Exercise requirements »
Pick every line from the data that holds the word "Task".

Records for this exercise »
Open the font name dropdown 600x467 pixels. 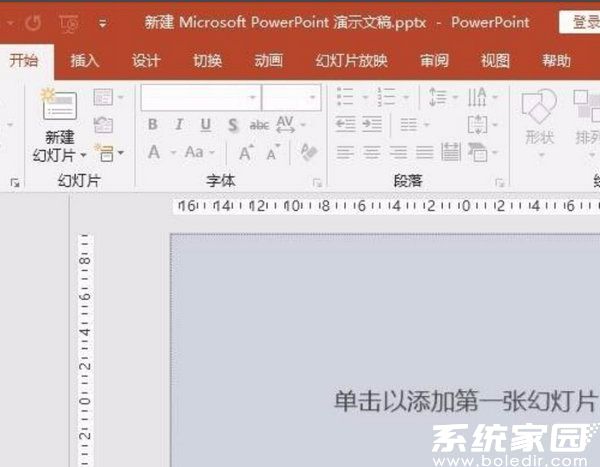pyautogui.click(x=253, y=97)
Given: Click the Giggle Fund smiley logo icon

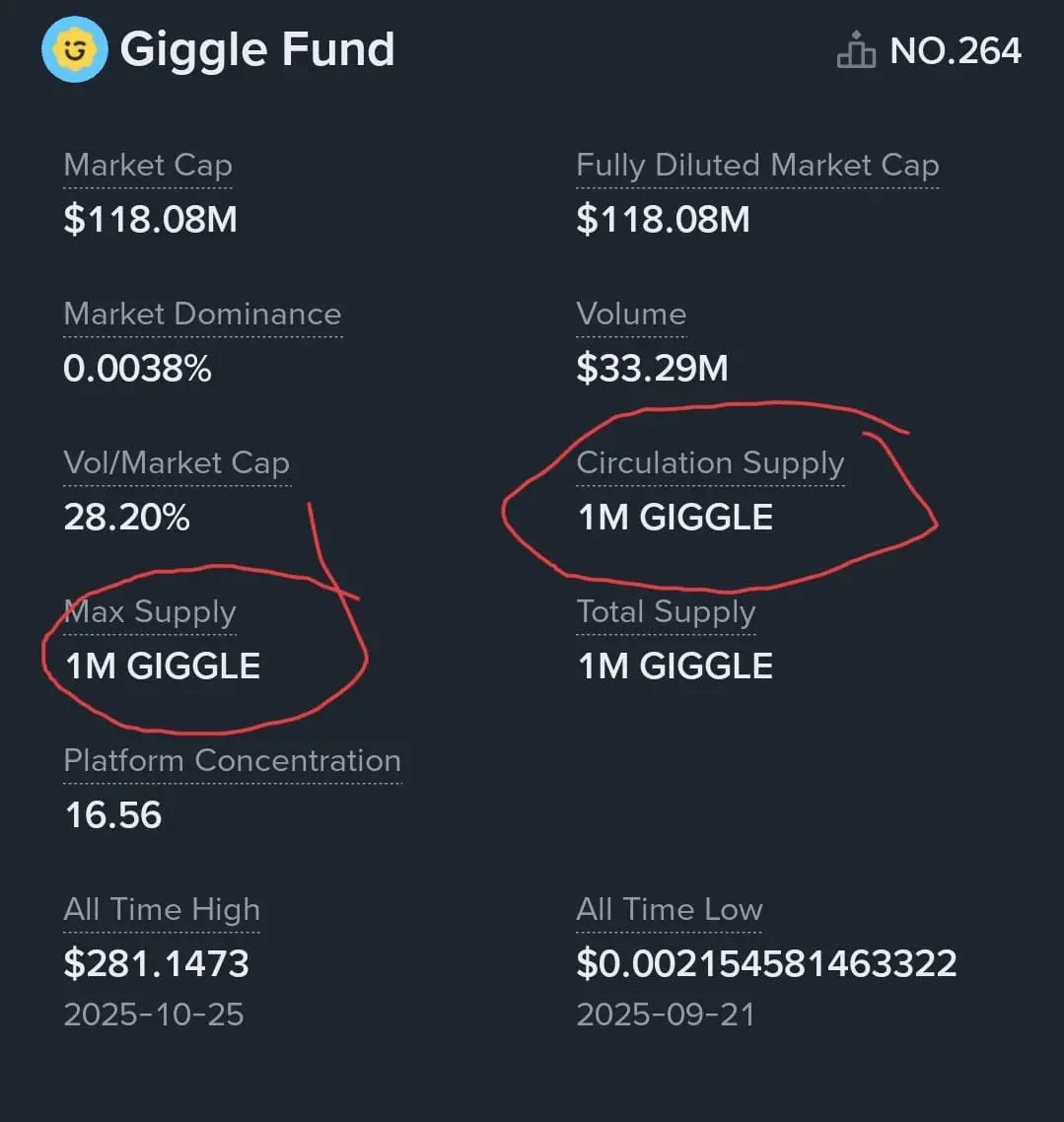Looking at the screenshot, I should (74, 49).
==
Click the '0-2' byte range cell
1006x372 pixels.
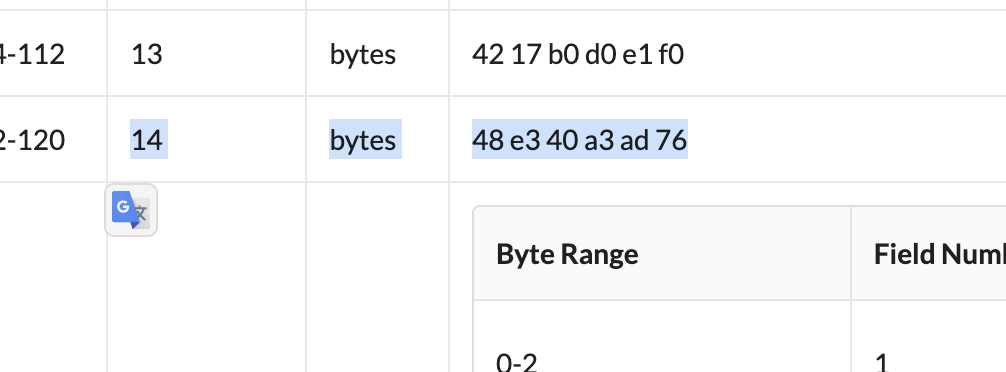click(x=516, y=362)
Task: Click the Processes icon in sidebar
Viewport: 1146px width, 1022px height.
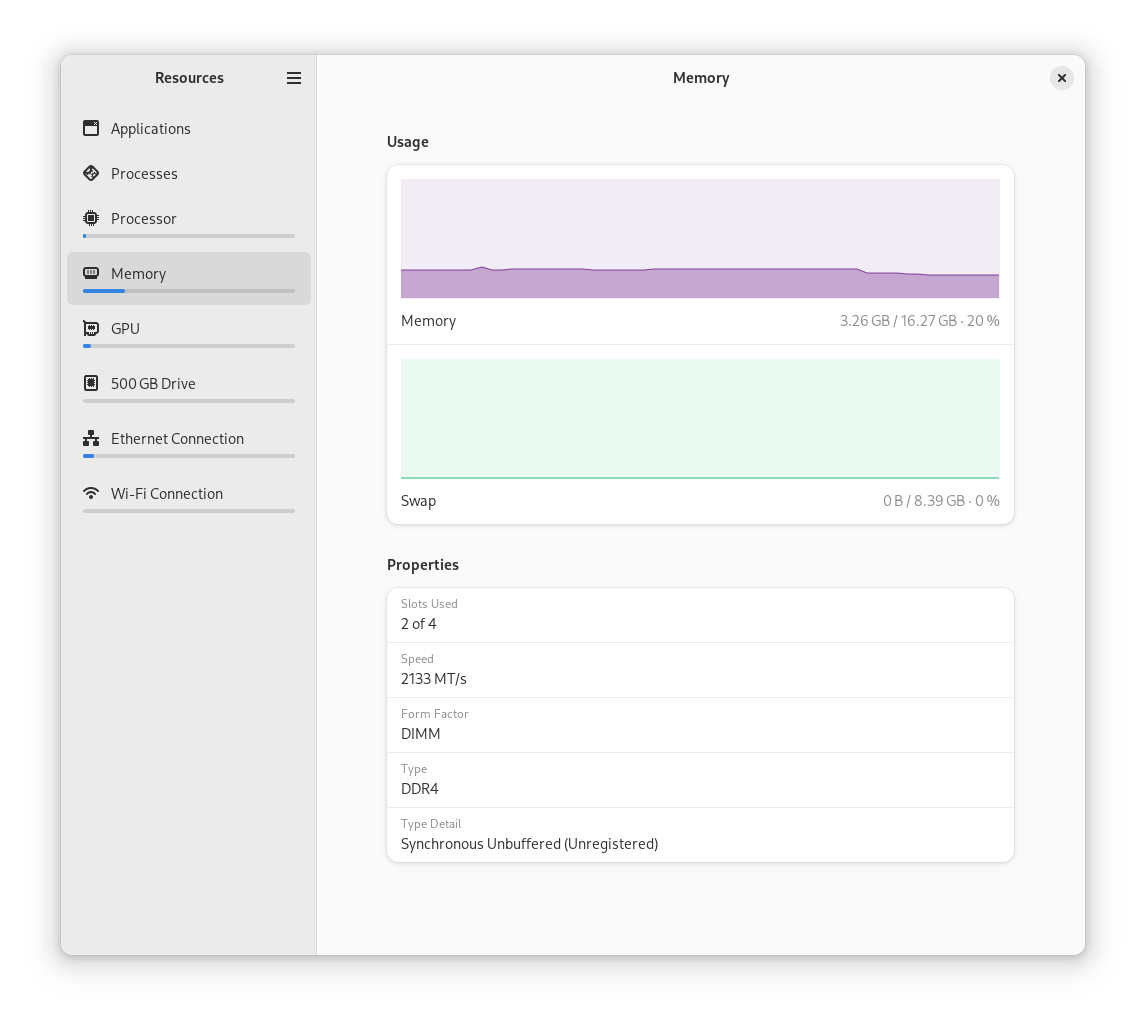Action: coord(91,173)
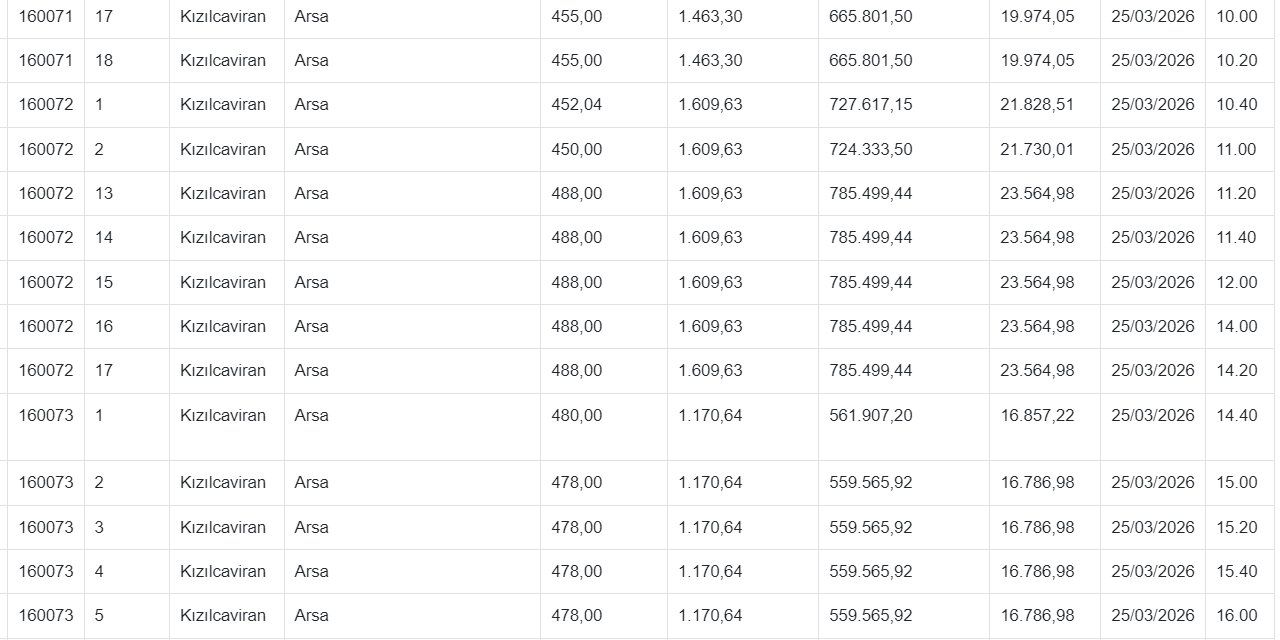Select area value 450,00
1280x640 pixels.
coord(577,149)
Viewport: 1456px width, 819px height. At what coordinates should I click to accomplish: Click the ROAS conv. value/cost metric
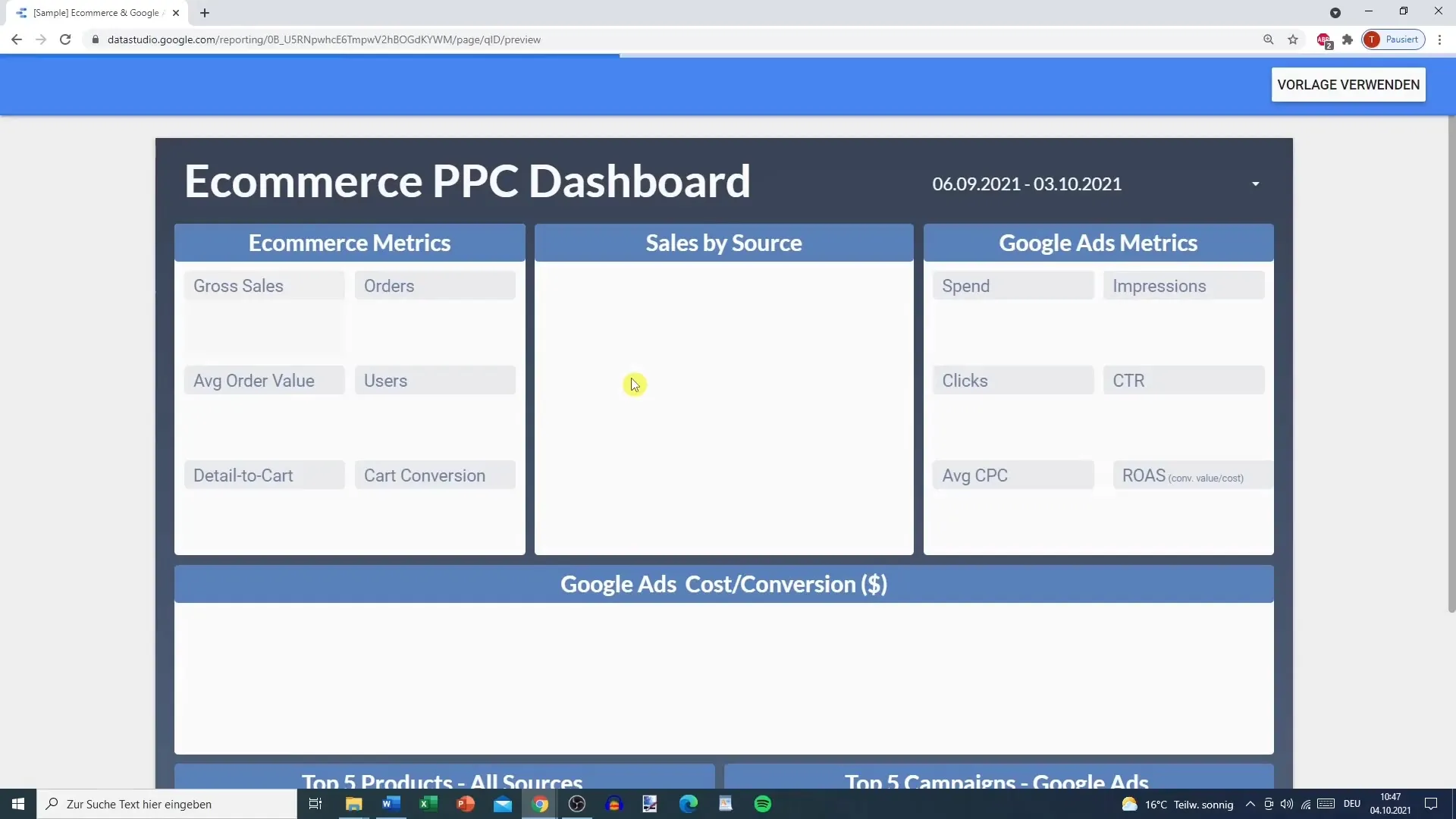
--
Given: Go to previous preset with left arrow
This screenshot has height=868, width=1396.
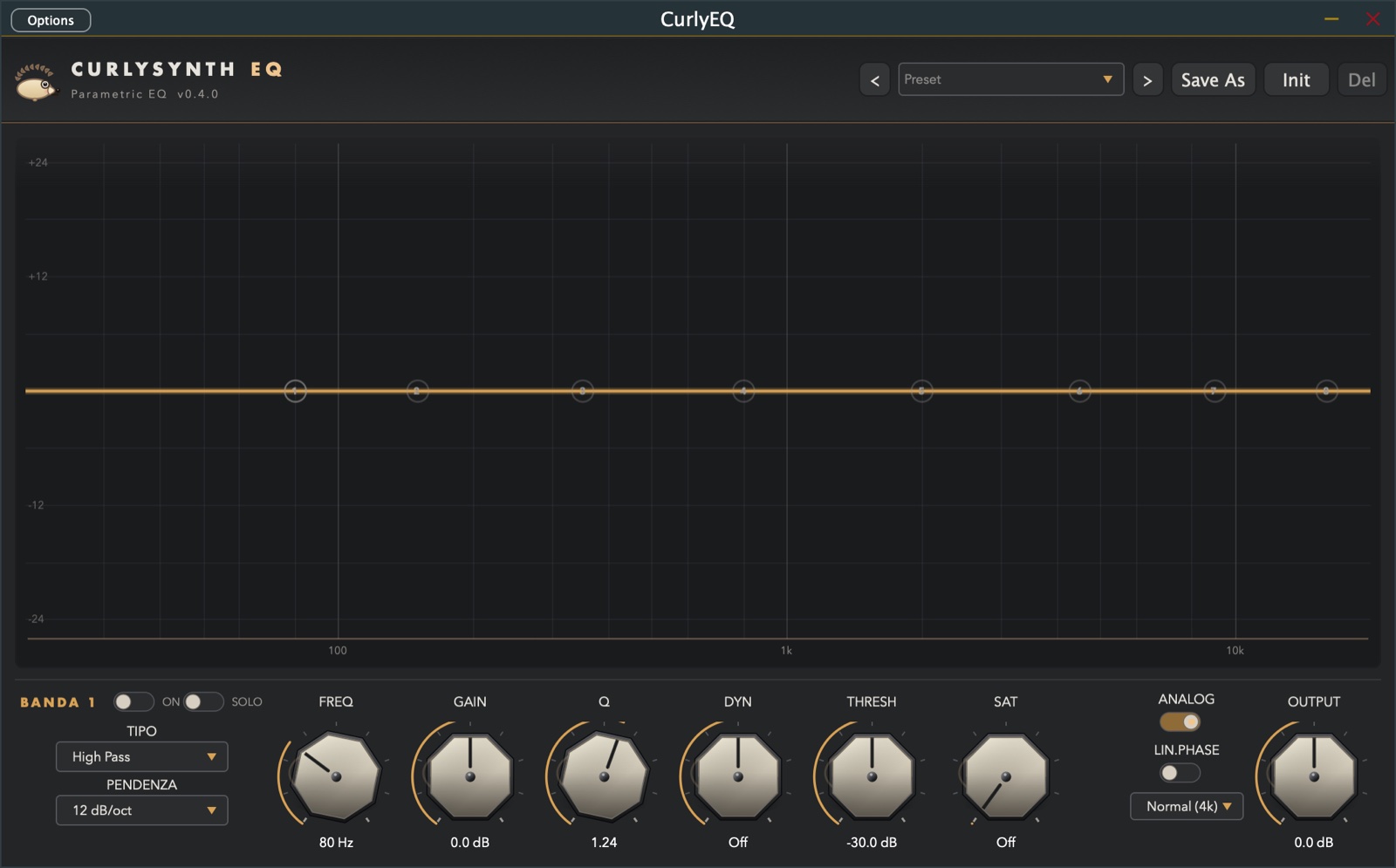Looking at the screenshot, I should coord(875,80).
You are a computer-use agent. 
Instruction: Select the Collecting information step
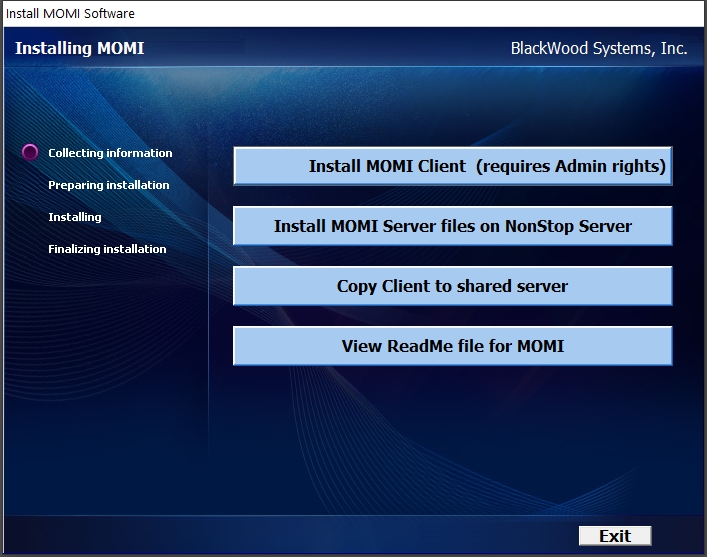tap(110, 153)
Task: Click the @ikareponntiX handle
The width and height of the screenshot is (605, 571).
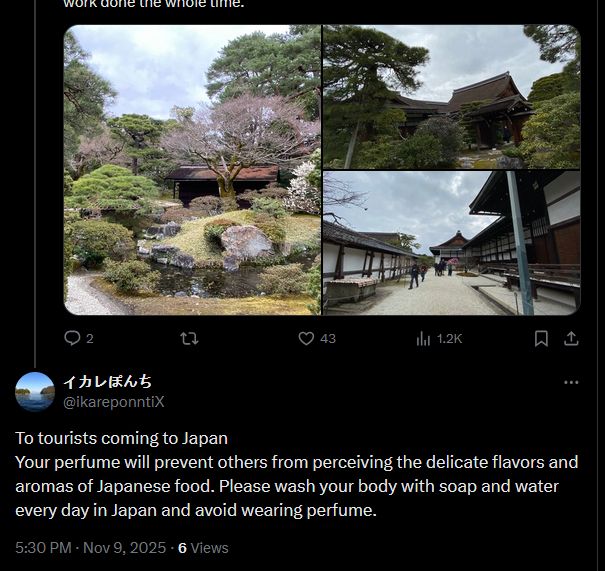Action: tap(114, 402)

Exercise result »
Task: Click the Processes icon in sidebar
Task: Click the @ikareponntiX handle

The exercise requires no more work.